All four projects (RABIOPRED, ADDIA, COVIRNA, HELICAL) involve biomarker identification, validation, or diagnostic tool development.
FIRALIS
French biotech SME developing and validating diagnostic biomarker assays, specializing in RNA-based IVD kits and AI-driven disease prediction.
Their core work
Firalis is a French biotech SME specializing in diagnostic biomarker development and validation, based in Huningue near the Basel biotech cluster. They develop in-vitro diagnostic (IVD) assays and biomarker kits for disease prediction and patient stratification, with applications spanning rheumatoid arthritis, Alzheimer's disease, cardiovascular conditions, and COVID-19 prognosis. Their work bridges molecular biology (including long non-coding RNA) with AI-driven prediction models to translate research biomarkers into clinically usable diagnostic tools.
What they specialise in
COVIRNA focuses on long non-coding RNA as the basis for a COVID-19 prognostic test, suggesting deep molecular expertise.
COVIRNA combines AI with biomarkers for patient stratification and prediction modeling, indicating a move toward computational diagnostics.
RABIOPRED, ADDIA, and COVIRNA all center on validating biomarker assays for clinical use in specific disease contexts.
HELICAL project (MSCA-ITN) involved health record linkage, broadening their data capabilities beyond wet-lab diagnostics.
How they've shifted over time
In their early H2020 period (2015-2018), Firalis served as a third-party contributor providing biomarker assay expertise for specific diseases — rheumatoid arthritis (RABIOPRED) and Alzheimer's (ADDIA) — without leading or formally partnering. From 2019 onward, they stepped up to full participant roles, expanded into health data linkage (HELICAL), and took on their largest funded project (COVIRNA) combining RNA biomarkers with AI prediction models. This shift signals a company moving from specialized subcontractor to an active R&D partner with growing computational and data capabilities.
Firalis is evolving from a pure wet-lab biomarker company toward integrating AI and health data analytics into their diagnostic pipeline, making them increasingly relevant for digital health and precision medicine consortia.
How they like to work
Firalis has never coordinated an H2020 project, starting as a third-party contributor and graduating to participant status — a trajectory typical of growing SMEs building credibility in EU research. Despite their small size, they have connected with 40 unique partners across 17 countries, indicating they are sought after for their specialized biomarker expertise rather than building a closed network. They fit best as a technical SME partner bringing diagnostic development capabilities to larger health-focused consortia.

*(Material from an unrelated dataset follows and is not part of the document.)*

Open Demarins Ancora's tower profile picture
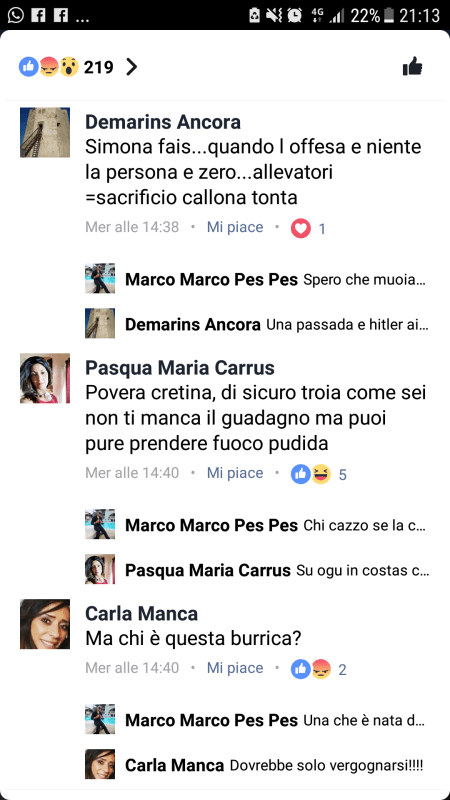tap(45, 132)
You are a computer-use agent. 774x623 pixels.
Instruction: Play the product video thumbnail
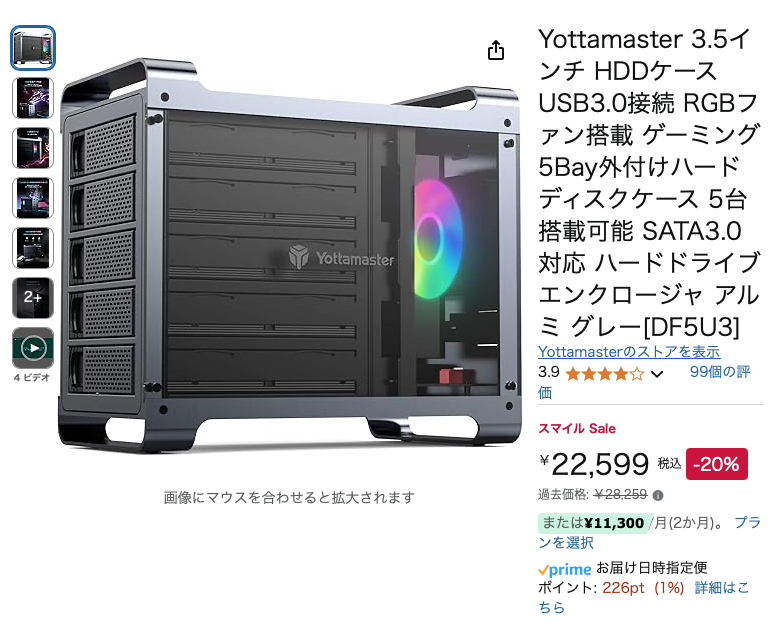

With 40 consortium partners across 17 countries, Firalis has a surprisingly broad European network for an SME of its size. Their base in Huningue (French-Swiss-German border triangle near Basel) positions them at the heart of Europe's pharmaceutical and biotech corridor.
What sets them apart
Firalis occupies a specific niche: translating research-stage biomarkers into validated IVD products, which is the exact gap where most diagnostic innovations fail. Their combination of wet-lab assay development, RNA biology expertise, and emerging AI capabilities makes them a rare SME that can bridge molecular discovery and clinical deployment. For consortium builders, they bring a ready pathway from biomarker candidate to commercial diagnostic kit — a concrete exploitation route that strengthens any health project proposal.
Highlights from their portfolio
- COVIRNALargest funded project (EUR 1.1M) combining long non-coding RNA biomarkers with AI for COVID-19 prognosis — shows rapid pivot capability to urgent health challenges.
- ADDIAAddressed Alzheimer's blood-based diagnostics, one of the most commercially significant unmet needs in neurology, positioning Firalis in a high-value market.
- HELICALMSCA training network on health data linkage — unusual for a diagnostics SME, signals strategic expansion into data-driven health research.